In other words, Davis Gates spoke the quiet part out loud. She has conducted a demonization campaign for weeks now, yet CPS under Martinez’s leadership essentially is aiming for the same objectives as the CTU — sometimes by different means, yes, but shared key objectives nonetheless.

The school board, like the CTU, is committed to prioritizing community-focused schools; equitably allocating staff, time and money through a needs-based model, not just head count as in the past; and serving students’ physical and mental health and their safety, in addition to academic needs.

The list of alignments goes on. CPS has not committed, as the union has, to having libraries in every school. But Martinez under pressure this week did for the first time commit to keep every currently operating CPS school open at least through mid-2026. This was a major concession — and, frankly, not a responsible one. Given CPS’ financial distress, and substantial declining enrollment, school closings need serious consideration. Alignment isn’t always good: Alignment around a bad idea can go off the tracks, too.

OK, so, if CTU and CPS agree on the big stuff, why all the vitriol and scheming by Davis Gates against Martinez?

Part of the explanation lies in their contrasting roles and personalities. She dreams big: She envisions a CPS that many stakeholders do not yet see. Martinez is grounded in the real world. His vision for the future of CPS is not markedly different from Davis Gates’ — but he and the school board are the ones who must set plans for paying the bills.

There was a telling moment on this point as Davis Gates left the WTTW studios Monday night. As a TV crew from Fox affiliate WFLD-Ch. 32 approached her, she demurred. “So you’re going to make me talk to you?” she asked. “No, I’m not a public figure.”

Davis Gates did relent. But that momentary hesitation revealed a gap in her understanding of her role in the CPS-CTU saga.

For Davis Gates to disavow her role as a public figure marks a denial of accountability that is both incredible and irresponsible.

Elected by thousands of CTU members, current or retired public employees, to represent them in negotiations with a school board appointed by the city’s mayor, she is exerting great influence over a city “sister agency” with a nearly $10 billion budget. She is as public a figure as a private citizen can be.

Yes, Davis Gates is responsible to her members. We get that. She also is responsible to students in the system and to their parents. She says as much. Yet the adults in that picture aren’t just employees and parents: They’re taxpayers and city residents, too. They have an interest in a fiscally stable, responsibly run school system. Davis Gates shares responsibility for delivering that to them, too.
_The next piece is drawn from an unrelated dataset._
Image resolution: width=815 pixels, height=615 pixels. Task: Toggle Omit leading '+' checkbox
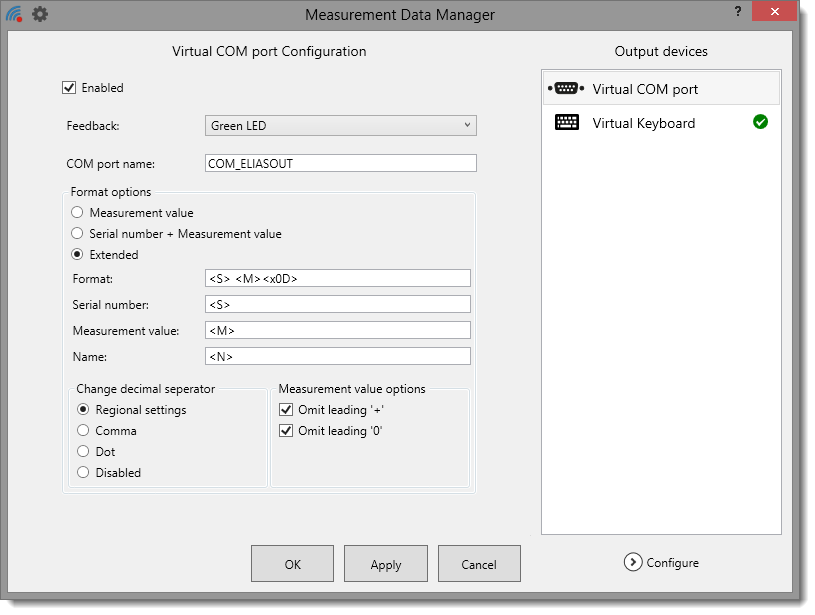coord(287,410)
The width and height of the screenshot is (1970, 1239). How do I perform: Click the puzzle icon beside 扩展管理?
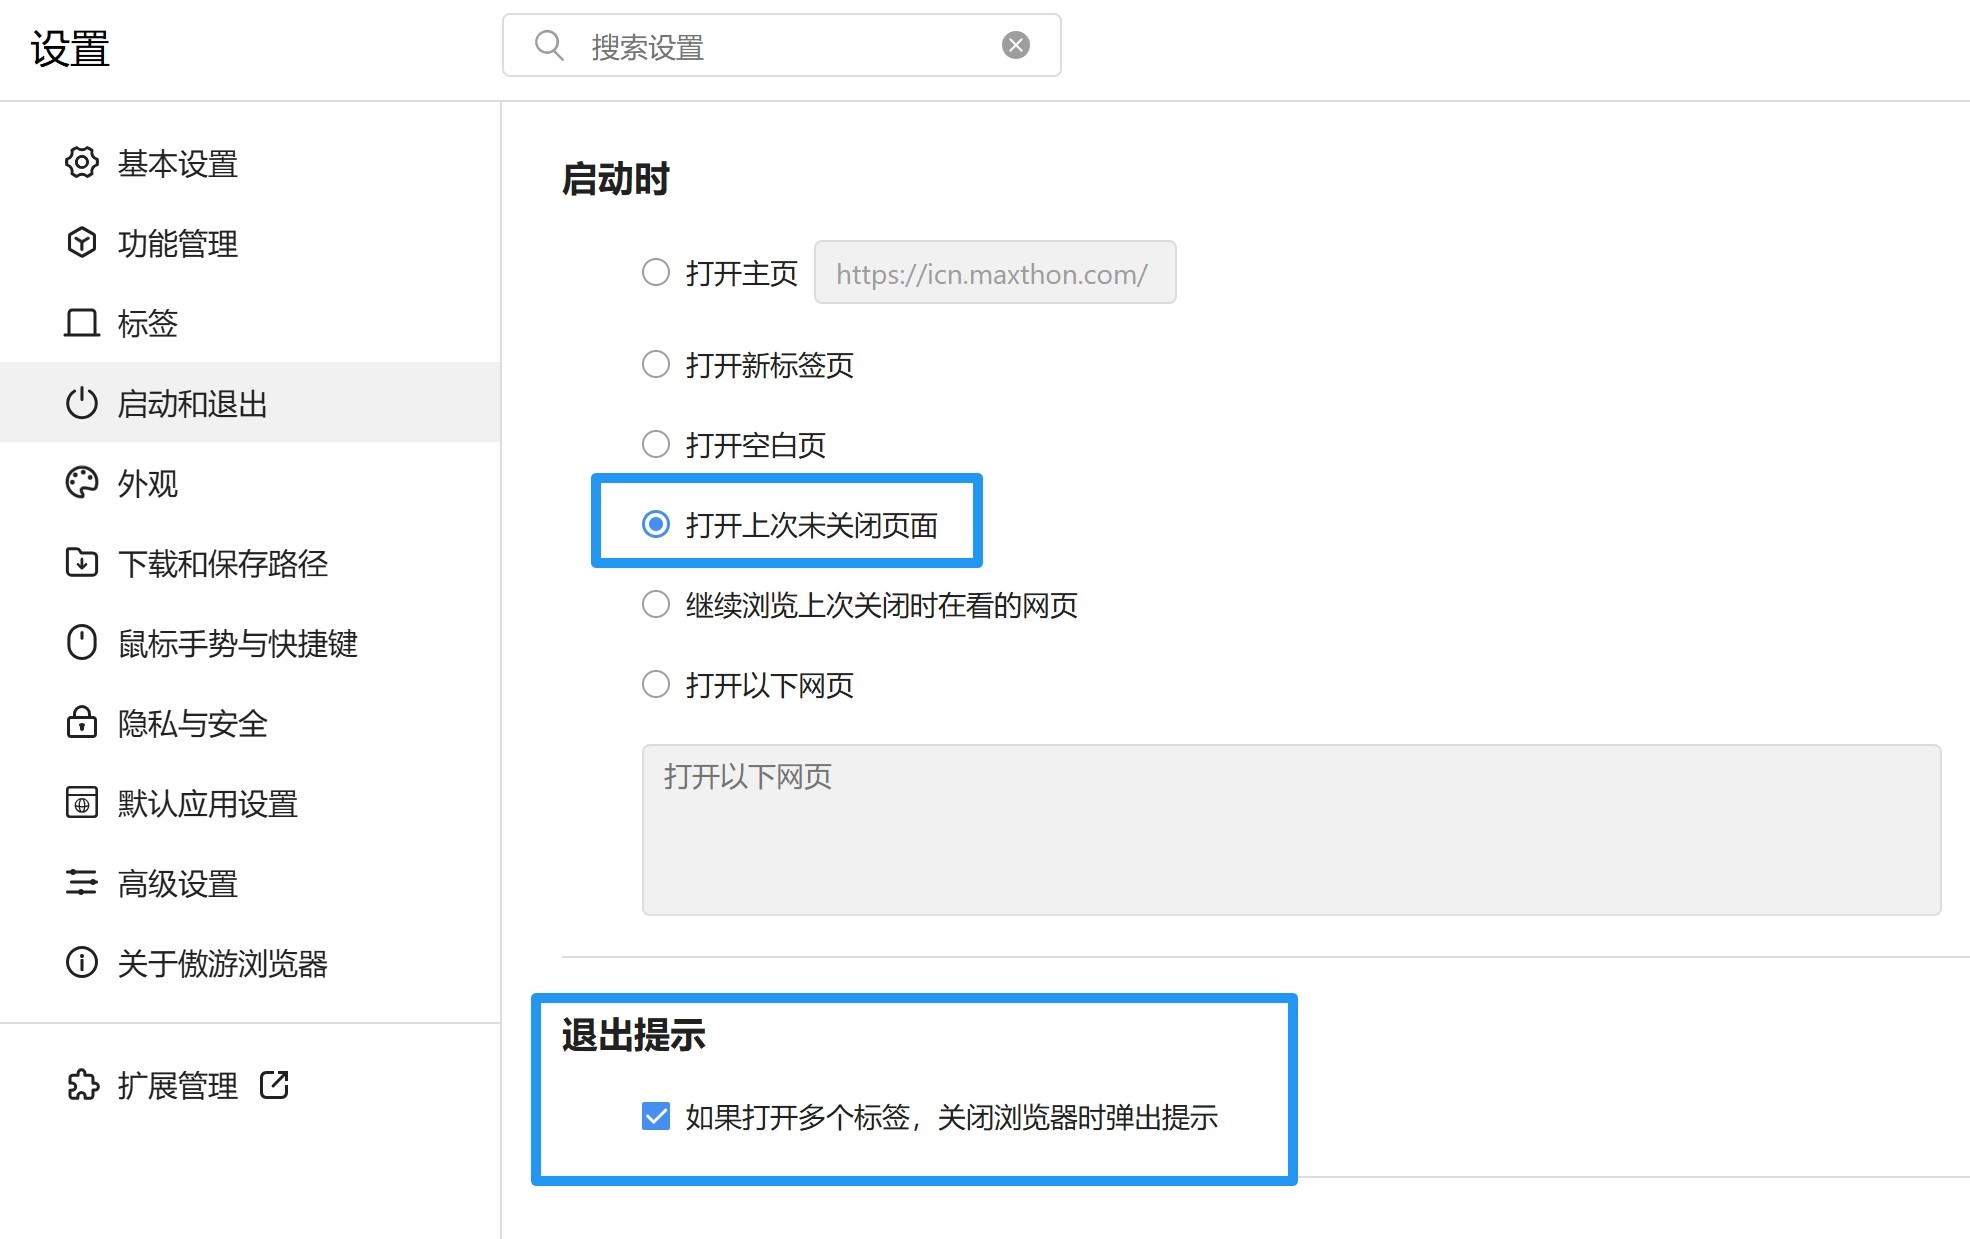point(82,1085)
Her genius for envisioning a brighter future for CPS is popular with CTU members. A new focus of the union’s attention — the contract demand for affordable public housing as a means to reduce declining enrollment in CPS — is one such big idea.

But what would it cost? And how should that cost be paid? She comes up empty there, which is a significant failing on her part. If she wants to reimagine the role of CPS in city life, she needs to help define how to pay for this, too. 

If Davis Gates chose to own some of that responsibility, she might succeed on several fronts. For starters, by working across the bargaining table to address the how-do-we-pay-for-it questions, she might actually get more of what she seeks. And that more responsible mindset would pay dividends in Springfield. Davis Gates tried to make the school district’s case at the Illinois Capitol with Johnson, claiming the state “owes” CPS more than $1 billion. This effort was an epic fail.

If she chooses to own the full scope of her responsibility — conjuring both the vision and the means to pay for it — the conversations might be more productive.

“We’ve got problems, we know that, but we’ve got ideas for addressing them, and we need your help.” That might work where “you owe us” has not.

This is work that Davis Gates can and should do — for the benefit of the children, and of everyone who cares for them.

David Greising is president and CEO of the Better Government Association.